## start EXTRACT

This is a quadratic cost function, so that with the standard arguments, and matrix inversion lemmas, we find that

\[ \begin{align} \overline{\pmb{x}}_{L-1|L} &= \overline{\pmb{x}}_{L-1|L-1} + \mathbf{S}_{L}\left(\overline{\pmb{x}}_{L|L} - \mathbf{M}_L \overline{\pmb{x}}_{L-1|L-1} \right) \\ \\ \mathbf{S}_L& := \mathbf{B}_{L-1|L-1} \mathbf{M}_L^\top \mathbf{B}_{L|L}^{-1}\\ &= \mathrm{cov}\left(\pmb{x}_{L-1|L-1}, \mathbf{M}_L \pmb{x}_{L-1|L-1}\right)\left[\mathrm{cov}(\pmb{x}_{L|L}) \right]^{-1} \end{align} \]
which can be recognized directly as the BLUE estimate for the last state, regressed upon with respect to the current posterior.

## end EXTRACT
## start SUPPLIED INFORMATION

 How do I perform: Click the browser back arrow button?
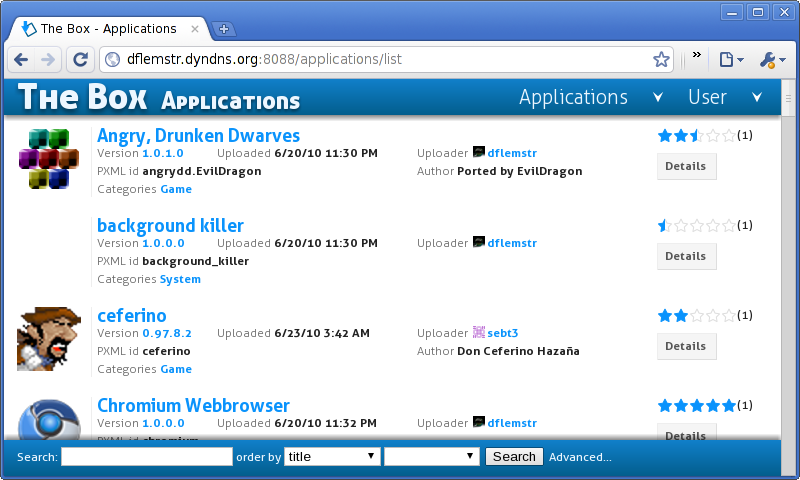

## end SUPPLIED INFORMATION

WHAT IS BEING ASKED
Return the part of the quadratic cost function passage between "This is a quadratic" and "the current posterior.", inclusive, copied word for word.

PROBLEM SOLUTION
This is a quadratic cost function, so that with the standard arguments, and matrix inversion lemmas, we find that

\[ \begin{align} \overline{\pmb{x}}_{L-1|L} &= \overline{\pmb{x}}_{L-1|L-1} + \mathbf{S}_{L}\left(\overline{\pmb{x}}_{L|L} - \mathbf{M}_L \overline{\pmb{x}}_{L-1|L-1} \right) \\ \\ \mathbf{S}_L& := \mathbf{B}_{L-1|L-1} \mathbf{M}_L^\top \mathbf{B}_{L|L}^{-1}\\ &= \mathrm{cov}\left(\pmb{x}_{L-1|L-1}, \mathbf{M}_L \pmb{x}_{L-1|L-1}\right)\left[\mathrm{cov}(\pmb{x}_{L|L}) \right]^{-1} \end{align} \]
which can be recognized directly as the BLUE estimate for the last state, regressed upon with respect to the current posterior.